Hybrid Prognostics for Predictive Maintenance | Combining Physics-Based and Data-Driven Methods to overcome Prognostic Chanllenges
Lux Keizers is a PhD student in the departmentĀ Applied Mechanics & Data Analysis. (Co)promotors are prof.dr.ir. T. Tinga and dr.ir. R. Loendersloot from the faculty Engineering Technology.
Predictive maintenance is a growing research field, aiming to perform maintenance only when it is required. Prognostic algorithms are essential to achieve this, as predictions of upcoming failures help to increase availability of systems, utilize the full life time of equipment and improve maintenance logistics.
Since sensors are getting cheaper and data storage and processing have become cheaper and more efficient during the fourth industrial revolution, there is a lot of interest in data-driven prognostic algorithms. However, high data requirements limit applicability is many practical applications. Physics-based prognostic models yield quantitative relations between system usage and degradation independent from historical data, but the development of such physics-of-failure models is complex and expensive. Because both data-driven and physics-based models have their advantages and limitations, combinations of both types of methods have the potential to get rid of the limitations and profit from the benefits.
When both loads and the condition of a component can be monitored, physics-of-failure models can be updated in real-time using Bayesian filtering algorithms. This results in updated quantitative relations between loads and degradation, calibrated for a specific component. The first part of this thesis describes how such methods can be applied for components in variable operating conditions and implements it in a generic prognostic framework.
These Bayesian filters preferably receive a direct measure of degradation, such as crack length or the amount of removed material.
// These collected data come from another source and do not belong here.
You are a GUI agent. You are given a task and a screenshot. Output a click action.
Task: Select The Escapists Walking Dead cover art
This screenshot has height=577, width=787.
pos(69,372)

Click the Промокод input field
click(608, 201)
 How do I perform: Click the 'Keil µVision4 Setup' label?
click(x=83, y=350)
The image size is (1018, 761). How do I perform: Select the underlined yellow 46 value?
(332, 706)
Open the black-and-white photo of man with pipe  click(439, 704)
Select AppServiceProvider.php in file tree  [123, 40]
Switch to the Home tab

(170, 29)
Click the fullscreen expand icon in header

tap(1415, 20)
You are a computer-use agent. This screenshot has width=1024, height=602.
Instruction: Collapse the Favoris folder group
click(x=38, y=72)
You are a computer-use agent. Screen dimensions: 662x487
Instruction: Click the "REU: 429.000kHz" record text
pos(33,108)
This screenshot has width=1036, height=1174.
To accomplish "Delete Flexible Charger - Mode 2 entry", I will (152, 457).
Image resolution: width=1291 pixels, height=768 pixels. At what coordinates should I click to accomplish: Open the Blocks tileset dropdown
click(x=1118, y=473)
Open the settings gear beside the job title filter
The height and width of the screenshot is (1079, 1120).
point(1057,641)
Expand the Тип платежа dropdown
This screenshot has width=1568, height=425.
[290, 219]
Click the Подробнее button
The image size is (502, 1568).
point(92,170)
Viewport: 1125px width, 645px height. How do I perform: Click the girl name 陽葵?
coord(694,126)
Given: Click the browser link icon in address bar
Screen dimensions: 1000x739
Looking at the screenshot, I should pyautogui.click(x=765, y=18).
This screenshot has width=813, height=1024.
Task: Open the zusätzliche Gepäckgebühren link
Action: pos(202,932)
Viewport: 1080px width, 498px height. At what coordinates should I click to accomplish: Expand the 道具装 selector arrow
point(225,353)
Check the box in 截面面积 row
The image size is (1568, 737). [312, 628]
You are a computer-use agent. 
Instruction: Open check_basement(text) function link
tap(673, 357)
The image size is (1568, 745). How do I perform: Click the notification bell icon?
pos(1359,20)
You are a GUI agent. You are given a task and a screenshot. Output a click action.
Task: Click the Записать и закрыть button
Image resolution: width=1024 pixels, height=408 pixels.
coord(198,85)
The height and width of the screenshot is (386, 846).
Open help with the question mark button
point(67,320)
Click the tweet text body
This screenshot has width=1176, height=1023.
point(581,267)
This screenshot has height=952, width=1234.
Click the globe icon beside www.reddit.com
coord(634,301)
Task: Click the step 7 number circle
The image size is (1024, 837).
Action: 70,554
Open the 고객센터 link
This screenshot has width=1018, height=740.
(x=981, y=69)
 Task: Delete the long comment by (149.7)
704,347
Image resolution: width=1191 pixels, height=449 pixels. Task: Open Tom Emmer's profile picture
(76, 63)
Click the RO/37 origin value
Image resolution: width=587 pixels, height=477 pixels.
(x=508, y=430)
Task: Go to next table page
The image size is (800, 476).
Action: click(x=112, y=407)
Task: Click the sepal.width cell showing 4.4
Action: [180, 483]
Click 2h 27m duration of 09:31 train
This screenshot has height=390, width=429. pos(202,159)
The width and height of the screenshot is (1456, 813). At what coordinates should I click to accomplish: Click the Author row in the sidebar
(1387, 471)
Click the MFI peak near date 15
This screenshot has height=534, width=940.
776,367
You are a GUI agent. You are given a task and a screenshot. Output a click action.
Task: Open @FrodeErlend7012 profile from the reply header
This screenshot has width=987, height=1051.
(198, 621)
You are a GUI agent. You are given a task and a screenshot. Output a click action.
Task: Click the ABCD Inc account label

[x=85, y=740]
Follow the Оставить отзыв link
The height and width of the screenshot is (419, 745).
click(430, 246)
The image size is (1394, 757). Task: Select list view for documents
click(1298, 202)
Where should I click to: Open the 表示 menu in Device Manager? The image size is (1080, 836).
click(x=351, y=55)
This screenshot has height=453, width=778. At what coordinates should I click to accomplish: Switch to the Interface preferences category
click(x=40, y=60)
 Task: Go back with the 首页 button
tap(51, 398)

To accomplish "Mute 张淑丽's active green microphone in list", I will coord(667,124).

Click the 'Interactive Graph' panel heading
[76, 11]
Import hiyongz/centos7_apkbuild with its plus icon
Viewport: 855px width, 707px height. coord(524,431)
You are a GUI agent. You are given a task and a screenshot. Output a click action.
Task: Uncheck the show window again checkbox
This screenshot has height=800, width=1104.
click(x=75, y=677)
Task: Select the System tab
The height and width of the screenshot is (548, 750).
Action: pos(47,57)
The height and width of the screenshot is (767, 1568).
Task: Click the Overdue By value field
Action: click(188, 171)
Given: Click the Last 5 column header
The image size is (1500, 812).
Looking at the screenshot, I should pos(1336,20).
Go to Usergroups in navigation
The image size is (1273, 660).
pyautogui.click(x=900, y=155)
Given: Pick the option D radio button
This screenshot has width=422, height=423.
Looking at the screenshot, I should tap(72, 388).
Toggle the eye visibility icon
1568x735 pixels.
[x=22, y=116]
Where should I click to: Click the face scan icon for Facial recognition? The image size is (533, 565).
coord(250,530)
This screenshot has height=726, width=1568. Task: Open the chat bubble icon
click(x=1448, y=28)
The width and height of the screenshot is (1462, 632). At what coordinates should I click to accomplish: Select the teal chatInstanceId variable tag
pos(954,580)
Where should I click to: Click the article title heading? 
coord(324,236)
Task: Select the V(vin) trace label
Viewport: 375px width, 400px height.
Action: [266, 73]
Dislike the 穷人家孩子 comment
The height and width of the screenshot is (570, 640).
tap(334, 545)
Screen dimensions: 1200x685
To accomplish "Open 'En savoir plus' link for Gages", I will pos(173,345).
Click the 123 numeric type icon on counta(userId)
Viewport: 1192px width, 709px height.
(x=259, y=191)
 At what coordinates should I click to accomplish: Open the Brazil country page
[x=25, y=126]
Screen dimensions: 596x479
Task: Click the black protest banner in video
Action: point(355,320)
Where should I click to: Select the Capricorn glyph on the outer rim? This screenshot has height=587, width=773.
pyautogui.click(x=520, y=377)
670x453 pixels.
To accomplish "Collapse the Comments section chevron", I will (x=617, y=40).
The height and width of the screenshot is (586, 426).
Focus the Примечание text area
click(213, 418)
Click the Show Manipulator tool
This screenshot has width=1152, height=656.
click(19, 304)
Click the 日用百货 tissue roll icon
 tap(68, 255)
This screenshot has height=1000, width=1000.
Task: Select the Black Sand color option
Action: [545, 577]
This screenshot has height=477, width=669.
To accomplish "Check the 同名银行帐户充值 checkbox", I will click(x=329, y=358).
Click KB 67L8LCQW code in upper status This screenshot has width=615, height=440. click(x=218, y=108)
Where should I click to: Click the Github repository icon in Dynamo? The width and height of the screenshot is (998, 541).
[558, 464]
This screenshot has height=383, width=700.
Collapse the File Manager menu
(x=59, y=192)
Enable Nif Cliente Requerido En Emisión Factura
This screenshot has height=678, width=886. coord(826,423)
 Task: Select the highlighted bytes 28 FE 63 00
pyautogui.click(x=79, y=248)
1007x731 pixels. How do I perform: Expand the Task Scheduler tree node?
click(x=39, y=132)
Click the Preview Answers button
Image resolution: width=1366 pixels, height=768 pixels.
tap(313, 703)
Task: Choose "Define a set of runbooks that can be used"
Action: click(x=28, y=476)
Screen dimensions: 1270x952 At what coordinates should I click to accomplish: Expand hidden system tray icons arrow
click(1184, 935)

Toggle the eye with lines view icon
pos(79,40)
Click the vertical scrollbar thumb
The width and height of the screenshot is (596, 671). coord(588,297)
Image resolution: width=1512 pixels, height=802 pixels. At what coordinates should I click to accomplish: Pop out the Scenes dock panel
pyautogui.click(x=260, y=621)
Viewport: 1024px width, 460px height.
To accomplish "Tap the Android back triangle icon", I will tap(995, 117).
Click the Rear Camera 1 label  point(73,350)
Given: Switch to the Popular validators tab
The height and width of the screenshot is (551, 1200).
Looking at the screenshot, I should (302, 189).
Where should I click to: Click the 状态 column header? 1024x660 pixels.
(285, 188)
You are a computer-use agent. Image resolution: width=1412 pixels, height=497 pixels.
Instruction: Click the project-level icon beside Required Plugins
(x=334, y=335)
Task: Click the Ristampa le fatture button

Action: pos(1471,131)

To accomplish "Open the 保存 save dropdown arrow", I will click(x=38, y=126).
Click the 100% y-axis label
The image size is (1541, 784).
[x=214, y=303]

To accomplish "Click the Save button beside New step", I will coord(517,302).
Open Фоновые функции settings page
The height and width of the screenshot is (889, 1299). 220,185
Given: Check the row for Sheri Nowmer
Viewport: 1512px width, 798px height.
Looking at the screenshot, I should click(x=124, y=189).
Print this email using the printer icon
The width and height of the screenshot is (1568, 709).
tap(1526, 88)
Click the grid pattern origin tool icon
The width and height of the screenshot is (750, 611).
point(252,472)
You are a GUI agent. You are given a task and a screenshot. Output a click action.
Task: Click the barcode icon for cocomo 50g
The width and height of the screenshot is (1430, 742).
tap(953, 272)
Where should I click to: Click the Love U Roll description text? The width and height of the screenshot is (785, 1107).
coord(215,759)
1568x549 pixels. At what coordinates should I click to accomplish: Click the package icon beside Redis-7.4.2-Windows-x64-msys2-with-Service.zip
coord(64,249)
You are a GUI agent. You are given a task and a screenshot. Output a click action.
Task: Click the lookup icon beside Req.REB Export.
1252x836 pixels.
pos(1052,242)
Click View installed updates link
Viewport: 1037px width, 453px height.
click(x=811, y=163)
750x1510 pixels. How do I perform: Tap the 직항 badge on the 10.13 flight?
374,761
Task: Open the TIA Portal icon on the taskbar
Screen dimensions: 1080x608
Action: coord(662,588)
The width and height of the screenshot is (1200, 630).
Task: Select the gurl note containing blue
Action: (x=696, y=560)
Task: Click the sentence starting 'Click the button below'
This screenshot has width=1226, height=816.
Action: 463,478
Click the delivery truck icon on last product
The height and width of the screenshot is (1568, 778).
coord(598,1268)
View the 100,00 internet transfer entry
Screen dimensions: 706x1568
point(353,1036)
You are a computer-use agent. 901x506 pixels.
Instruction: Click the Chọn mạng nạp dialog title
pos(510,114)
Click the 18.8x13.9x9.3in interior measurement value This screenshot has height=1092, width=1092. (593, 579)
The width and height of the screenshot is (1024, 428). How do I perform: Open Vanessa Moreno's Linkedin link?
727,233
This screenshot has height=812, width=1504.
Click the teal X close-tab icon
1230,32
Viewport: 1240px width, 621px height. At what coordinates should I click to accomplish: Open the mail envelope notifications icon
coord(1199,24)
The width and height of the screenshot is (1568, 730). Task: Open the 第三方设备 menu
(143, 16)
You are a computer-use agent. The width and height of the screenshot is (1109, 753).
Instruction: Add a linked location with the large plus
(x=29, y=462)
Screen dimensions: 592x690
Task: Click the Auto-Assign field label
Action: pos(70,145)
In many practical applications it is only possible to measure indirect consequences of degradation, such as increased vibration levels, elevated temperatures or acoustic emissions. Therefore, the second part of this thesis focuses on improving quantitative diagnostics to act as input for prognostic algorithms.
Because of their modularity and applicability in multiple physical domains, bond graphs are proposed to simulate faults to enhance quantitative diagnostics. A combined diagnostic and prognostics framework is developed which is suitable for prognostics under varying operating conditions, when only limited historical run-to-failure data are available. One of the biggest challenges remains validation of the methods on a real-world case study, as the lack of real-world data is one of the biggest challenges from which this research partly originated.